Step 17: CREATE A CURRENT_USER

Before we jump into our view and correct this problem, it's best practice to create a current user helper method. To do so, we'll jump into our app/controller/application_controller.rb file and quickly add:

class ApplicationController < ActionController::Base
  protect_from_forgery with: :exception

  helper_method :current_user

  def current_user
    @current_user ||= User.find(session[:id]) if session[:id]
  end
end

The above code creates an instance variable called current_user if the session[:id] exists. The instance variable @current_user will be accessible in our views because we say that it is a helper method.

Step 18: Update our View

Let's now open our app/views/home/index.html.erb file. We'll need to display the link to "Sign in with Google" if there isn't a logged in user. If there is a logged in user we will want to display the user's name and a link to logout.

<% if current_user  %>
  <h3>Welcome, <%= "#{current_user.first_name} #{current_user.last_name}" %></h3>
<% else %>
  <%= link_to "Sign in with Google", "/auth/google" %>
<% end %>

Now let's run our test:

We are so close!
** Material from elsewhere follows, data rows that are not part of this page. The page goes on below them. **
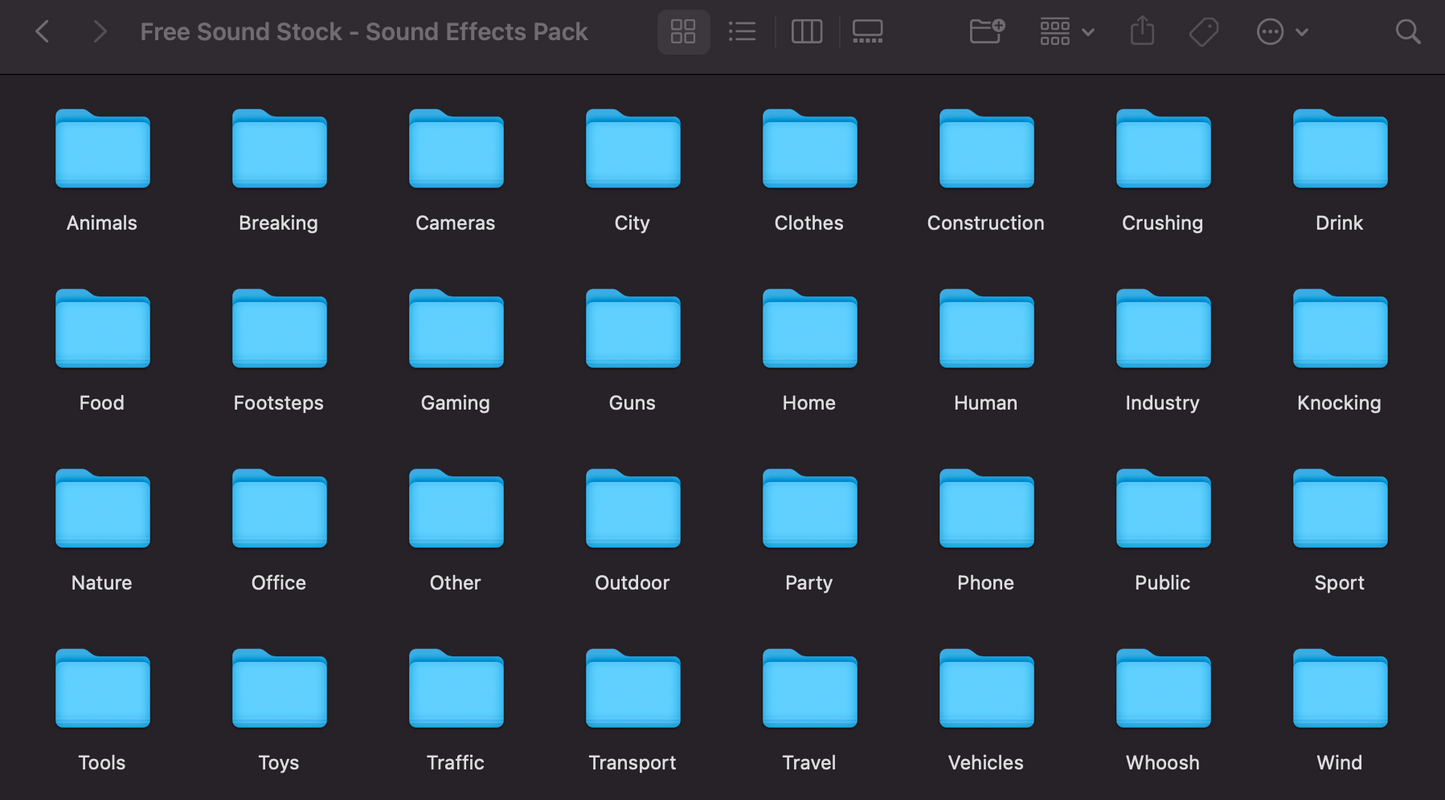
Task: Click the forward navigation arrow
Action: point(99,31)
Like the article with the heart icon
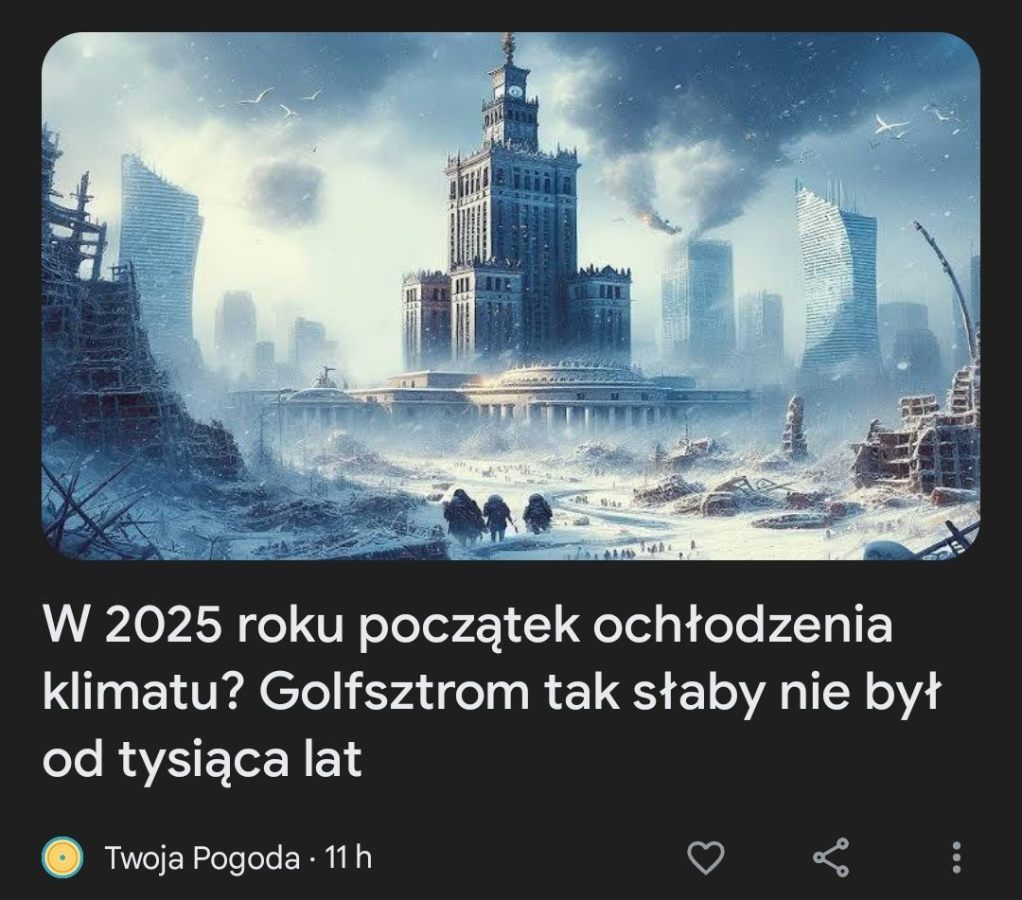The height and width of the screenshot is (900, 1022). pyautogui.click(x=707, y=857)
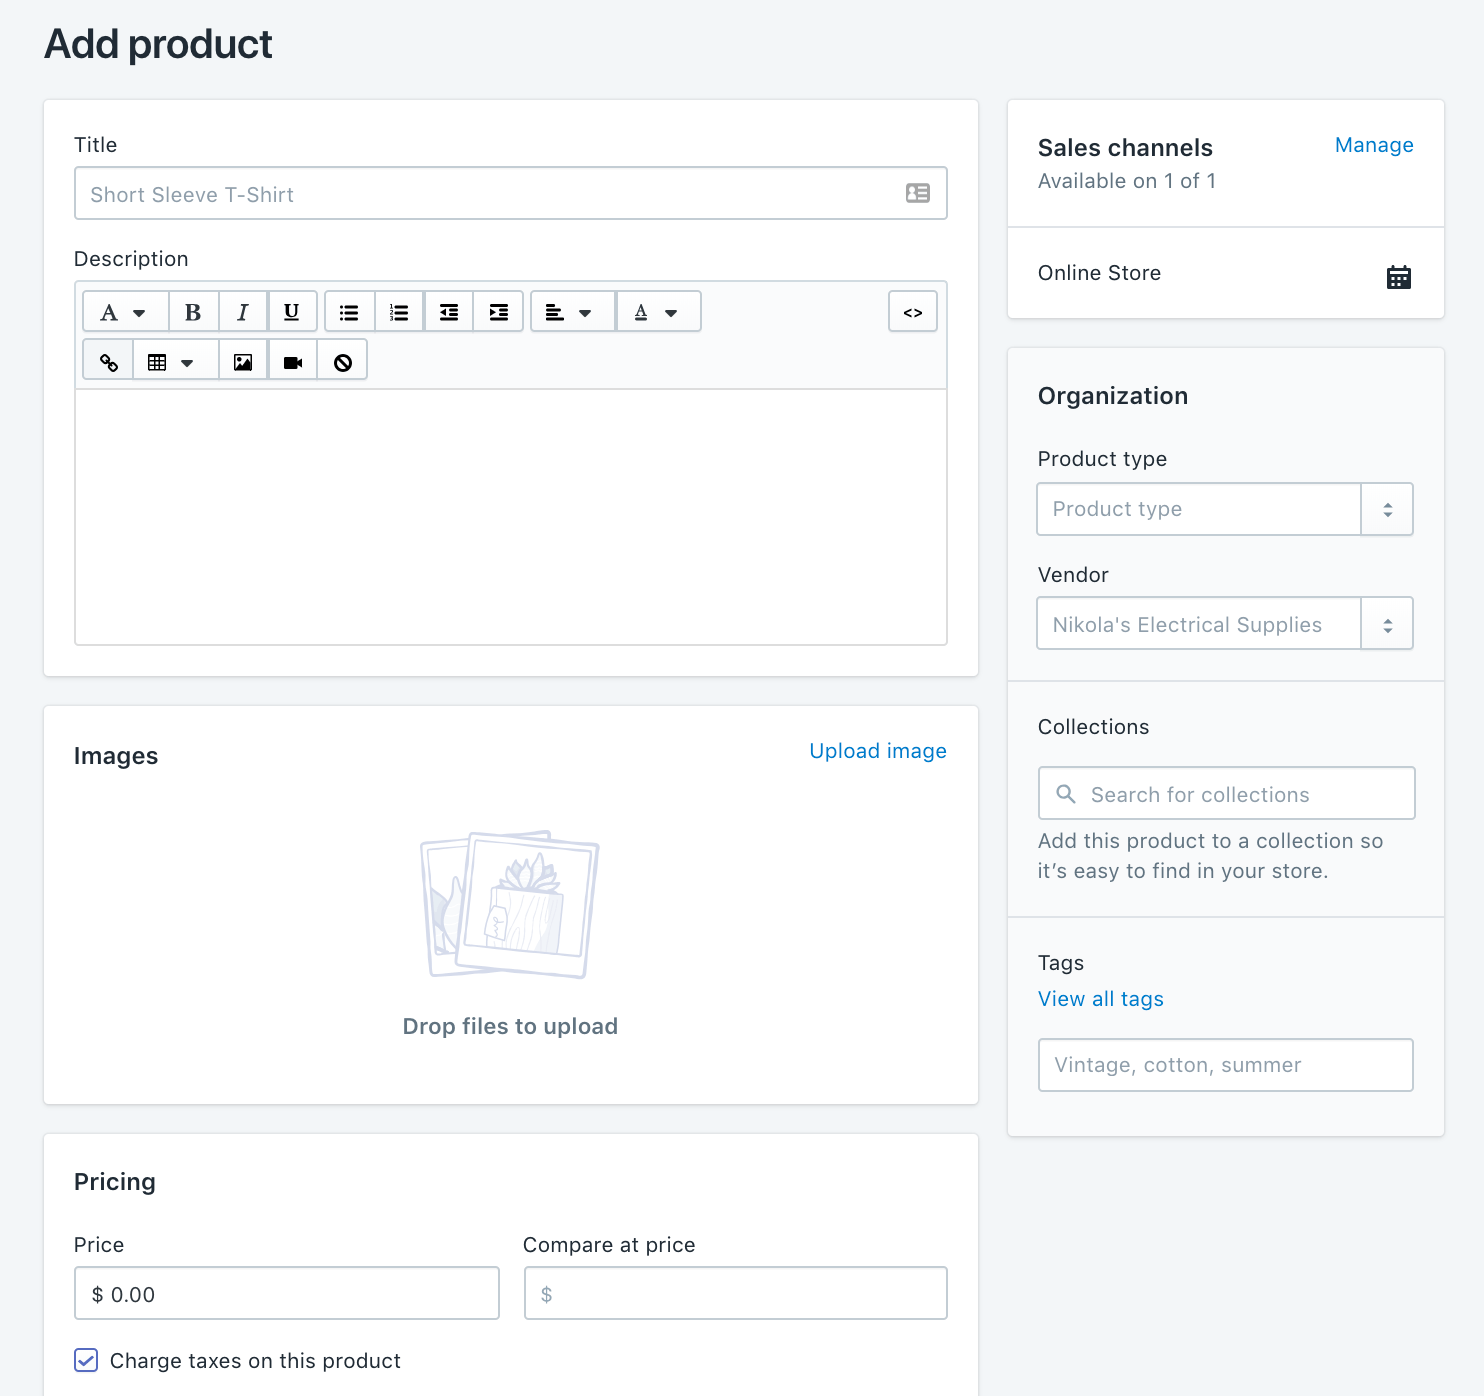
Task: Open Online Store publish date calendar
Action: pos(1398,277)
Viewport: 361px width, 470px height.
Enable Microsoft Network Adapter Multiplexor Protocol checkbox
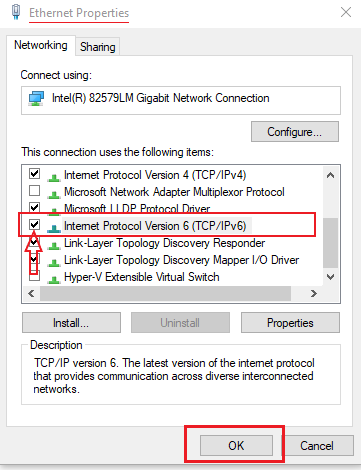35,191
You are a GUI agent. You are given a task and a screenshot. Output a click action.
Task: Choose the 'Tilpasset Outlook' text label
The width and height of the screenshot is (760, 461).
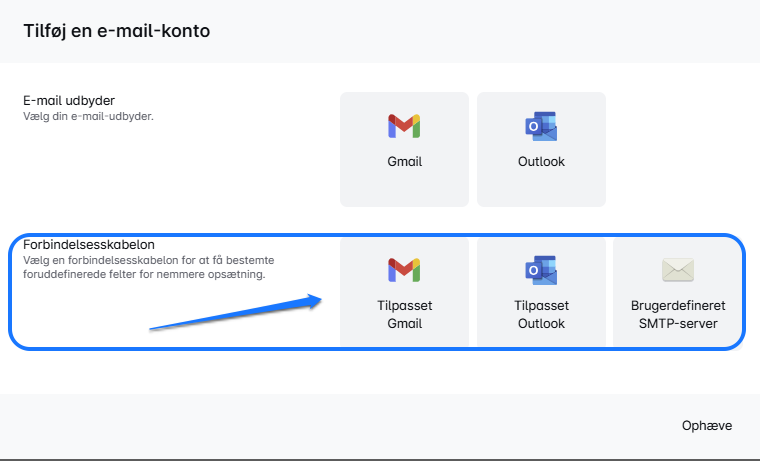click(x=541, y=315)
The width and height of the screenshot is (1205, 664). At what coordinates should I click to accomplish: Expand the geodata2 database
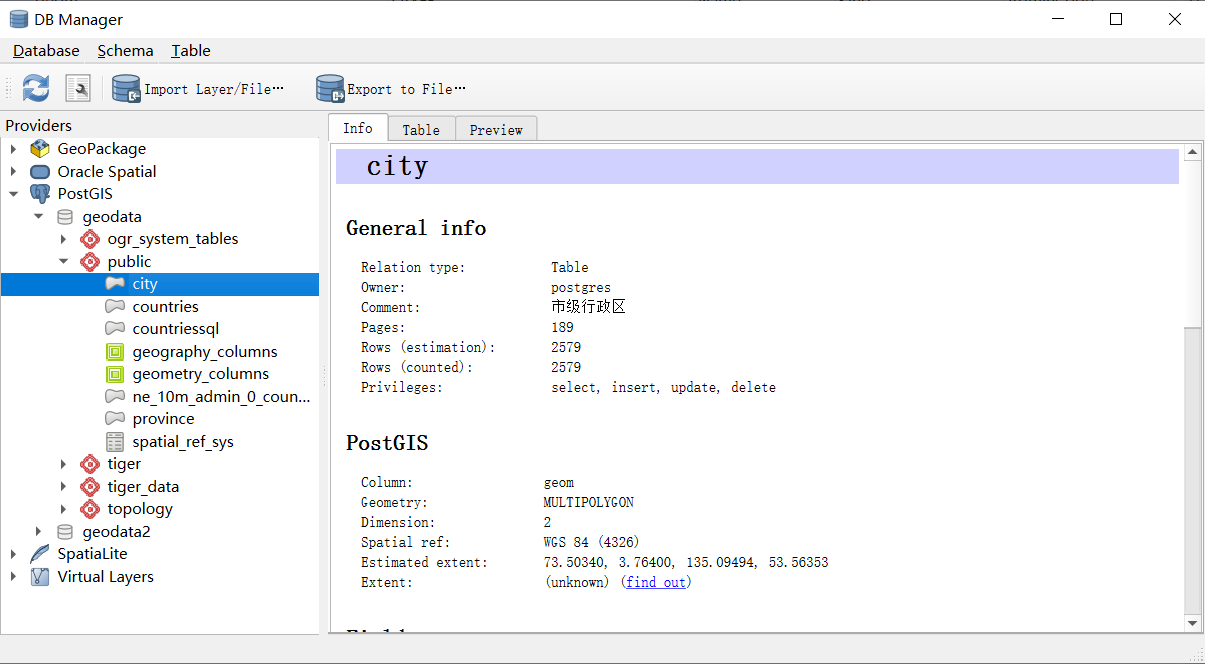(x=38, y=531)
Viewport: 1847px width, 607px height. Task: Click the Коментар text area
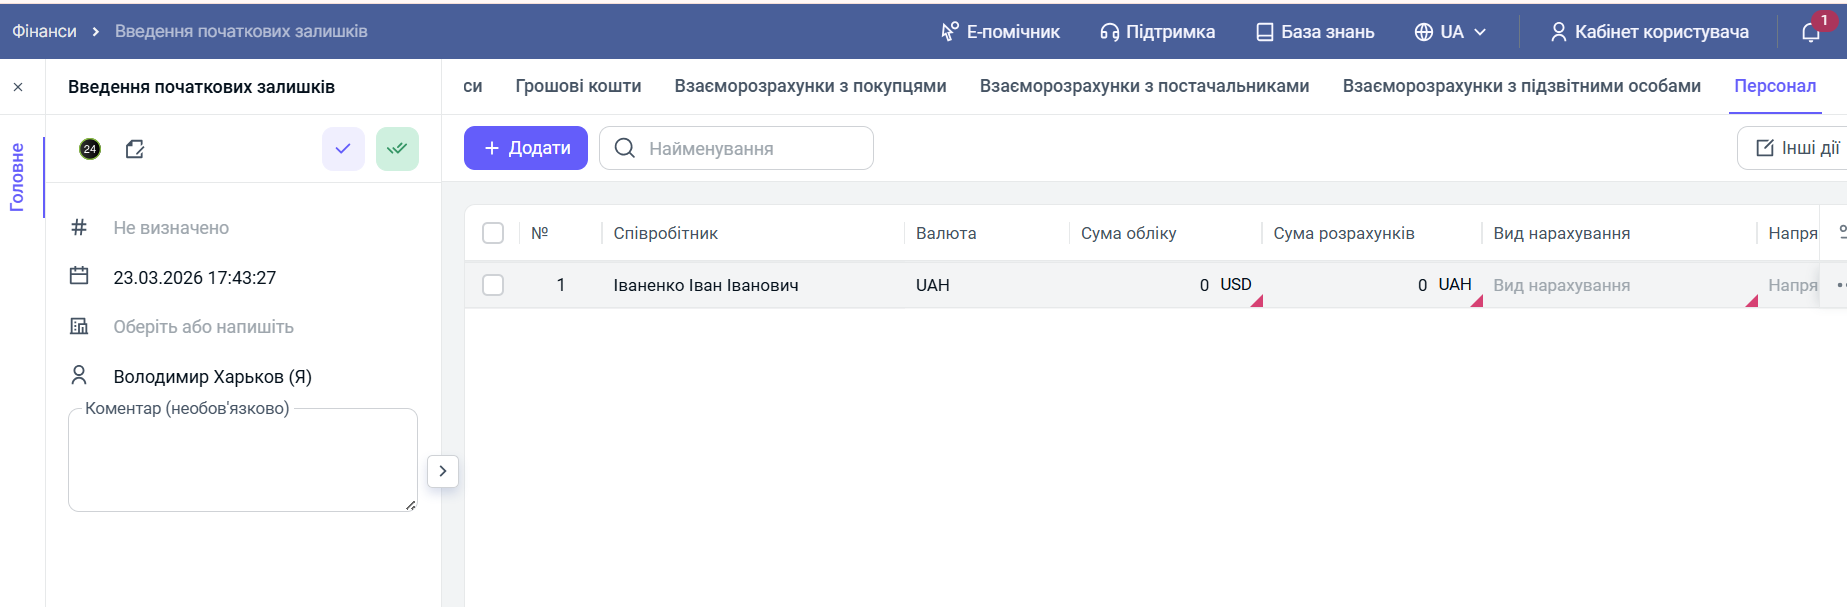point(243,462)
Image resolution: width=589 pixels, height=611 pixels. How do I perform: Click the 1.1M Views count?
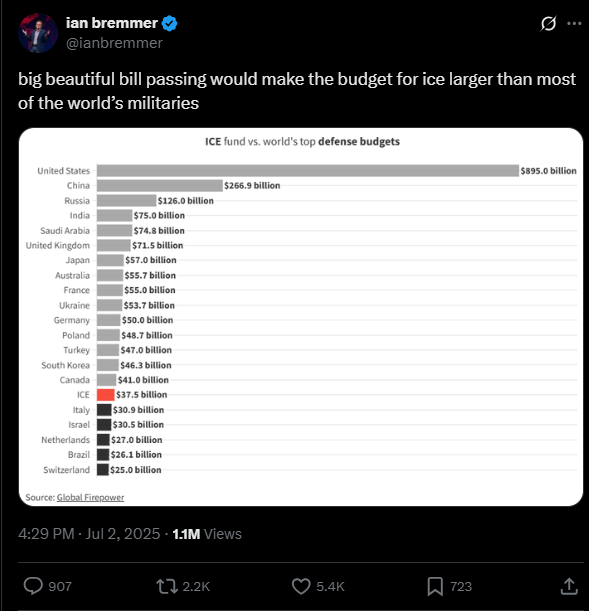click(207, 533)
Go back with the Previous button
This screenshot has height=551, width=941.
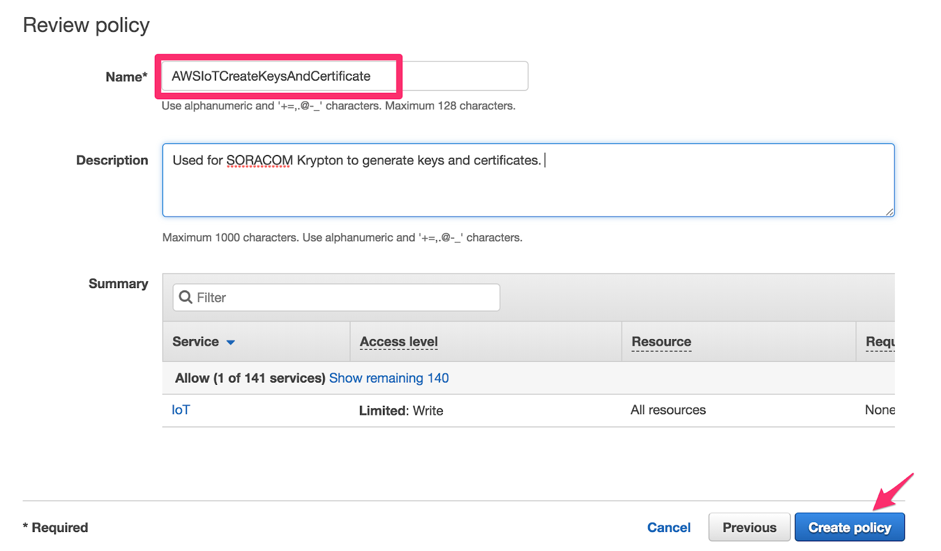[x=749, y=527]
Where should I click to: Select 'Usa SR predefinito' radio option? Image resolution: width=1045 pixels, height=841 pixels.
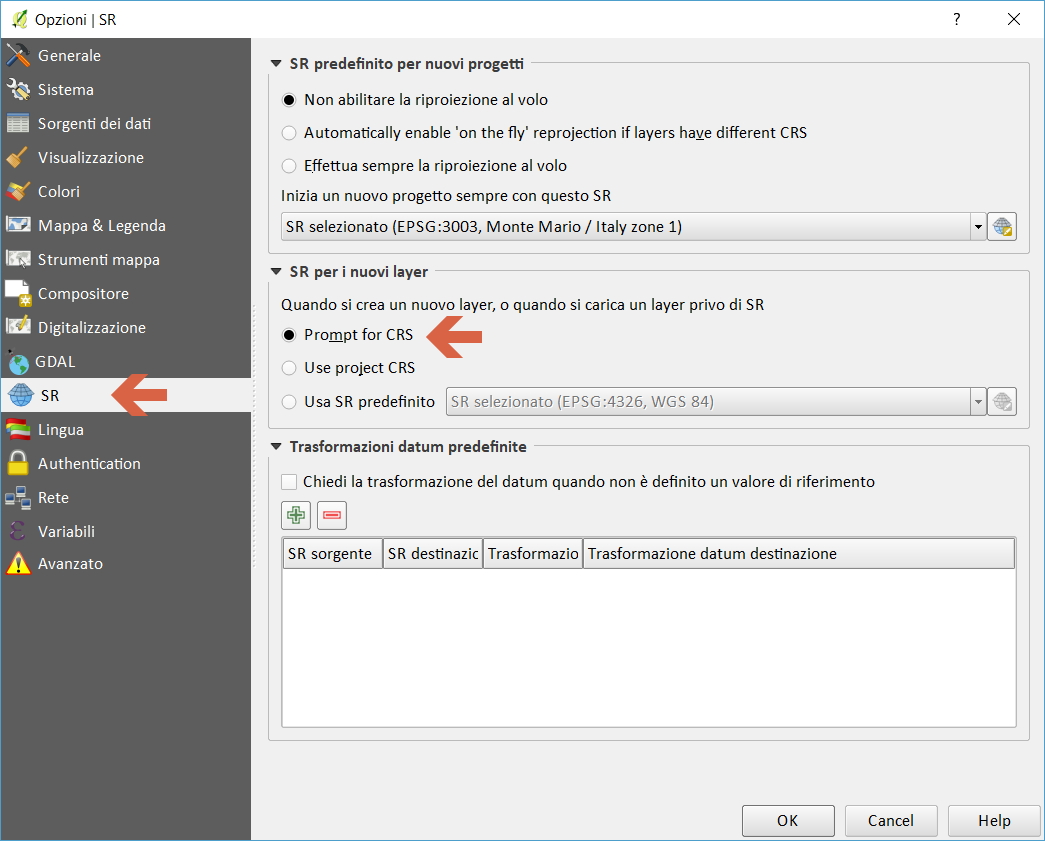click(289, 402)
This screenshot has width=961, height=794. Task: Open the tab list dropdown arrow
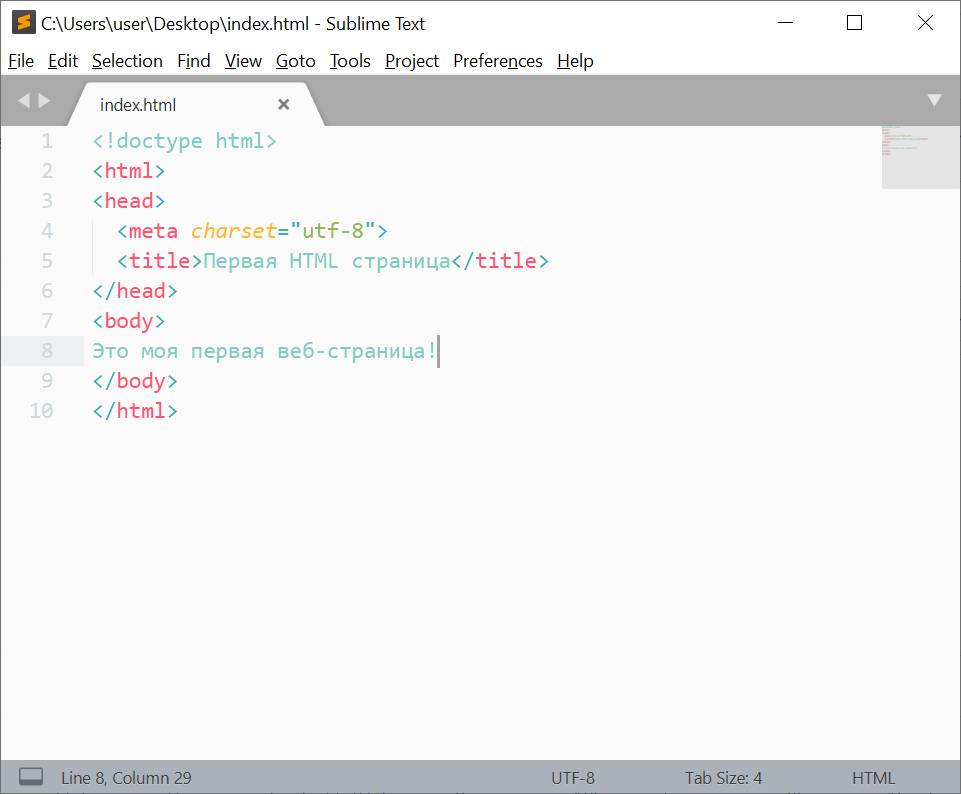click(934, 100)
Let's add a logout button to our view:

<% if current_user  %>
  <h3>Welcome, <%= "#{current_user.first_name} #{current_user.last_name}" %></h3>
  <%= link_to "Logout", logout_path %>
<% else %>
  <%= link_to "Sign in with Google", "/auth/google" %>
<% end %>

And run our test again. Now we get a failure that the logout_path does not exist.

Step 19: Add A Logout Route

Let's go into our routes.rb file and add:

Rails.application.routes.draw do
  root                            to: 'home#index'
  get 'auth/:provider/callback',  to: 'sessions#create'
  get 'logout',                   to: 'sessions#destroy'
end

Next, lets jump into the sessions controller and add a destroy method so users can logout.

class SessionsController < ApplicationController
  def create
    user = User.update_or_create(env["omniauth.auth"])
    session[:id] = user.id
    redirect_to root_path
  end

  def destroy
    session.clear
    redirect_to root_path
  end
end

And when we re-run our test, it will pass!

Screen Shot 2016-10-19 at 8.46.03 AM.png

When we spin up our rails server and visit localhost:3000, we should get something like:

Step 20: Sanity Check

I like to go through the user story once my test is passing as a sanity check. So let's see if our app can actually complete the login process through Google.

I'll start by clicking the "Sign in with Google" link, which will take me to:

Things are looking good. Next I'll go through the login process with my Google account.

I will have to authorize the app.

After clicking allow, I will be returned to our app and be greeted with a warm welcome.

And when I click "Logout", I get:

Concluding Thoughts

My intention with this post is to lay out a test driven path to implement Google authentication in your Rails app. I confess I did not expect to write out a 20 step tutorial, but that's where we ended up. I know that two weeks ago if I had come across this post, I would have found it helpful. You can find the entire app on my GitHub Repository.